One of the things that strikes me about discussions of climate change, especially from those who dismiss it as relatively harmless, is a widespread lack of understanding on how non-linear systems behave. Indeed, this seems to be one of the key characteristics that separate those who are alarmed at the prospect of a warming climate from those who are not.
At the AGU meeting this month, Kerry Emanuel presented a great example of this in his talk on “Hurricanes in a Warming Climate”. I only caught his talk by chance, as I was slipping out of the session in the next room, but I’m glad I did, because he made an important point about how we think about the impacts of climate change, and in particular, showed two graphs that illustrate the point beautifully.
Kerry’s talk was an overview of a new study that estimates changes in damage from tropical cyclones with climate change, using a new integrated assessment model. The results are reported in detail in a working paper at the World Bank. The report points out that the link between hurricanes and climate change remains controversial. So, while Atlantic hurricane power has more than doubled over the last 30 years, and model forecasts show an increase in the average intensity of hurricanes in a warmer world, there is still no clear statistical evidence of a trend in damages caused by these storms, and hence a great deal of uncertainty about future trends.

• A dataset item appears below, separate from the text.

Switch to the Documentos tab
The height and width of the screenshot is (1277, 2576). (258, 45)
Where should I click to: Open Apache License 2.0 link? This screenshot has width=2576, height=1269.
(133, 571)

The analysis is complicated by several factors:
- Increasing insurance claims from hurricane damage in the US have a lot to do with growing economic activity in vulnerable regions. Indeed, expected economic development in the regions subject to tropical storm damage means that there’s certain to be big increases in damage even if there were no warming at all.
- The damage is determined more by when and where each storm makes landfall than it is by the intensity of the storm.
- There simply isn’t enough data to detect trends. More than half of the economic damage due to hurricanes in the US since 1870 was caused by just 8 storms.
The new study by Emanuel and colleagues overcomes some of these difficulties by simulating large numbers of storms. They took the outputs of four different Global Climate Models, using the A1B emissions scenario, and fed them into a cyclone generator model to simulate thousands of storms, comparing the characteristics of these storms with those that have caused damage in the US in the last few decades, and then adjusting the damage estimates according to anticipated changes in population and economic activity in the areas impacted (for details, see the report).
The first thing to note is that the models forecast only a small change in hurricanes, typically a slight decrease in medium-strength storms and a slight increase in more intense storms. For example, at first sight, the MIROC model indicates almost no difference:
Note particularly that at the peak of the graph, the model shows a very slight reduction in the number of storms (consistent with a slight decrease in the overall frequency of hurricanes), while on the upper tail, the model shows a very slight increase (consistent with a forecast that there’ll be more of the most intense storms). The other three models show slightly bigger changes by the year 2100, but overall, the graphs seem very comforting. It looks like we don’t have much to worry about (at least as far as hurricane damage from climate change is concerned). Right?
The problem is that the long tail is where all the action is. The good news is that there appears to be a fundamental limit on storm intensity, so the tail doesn’t really get much longer. But the problem is that it only takes a few more of these very intense storms to make a big difference in the amount of damage caused. Here’s what you get if you multiply the probability by the damage in the above graph:
That tiny change in the long tail generates a massive change in the risk, because the system is non-linear. If most of the damage is done by a few very intense storms, then you only need a few more of them to greatly increase the damage. Note in particular, what happens at 12 on the damage scale – these are trillion dollar storms. [Update: Kerry points out that the total hurricane damage is proportional to the area under the curves of the second graph].
The key observation here is that the things that matter most to people (e.g. storm damage) do not change linearly as the climate changes. That’s why people who understand non-linear systems tend to worry much more about climate change than people who do not.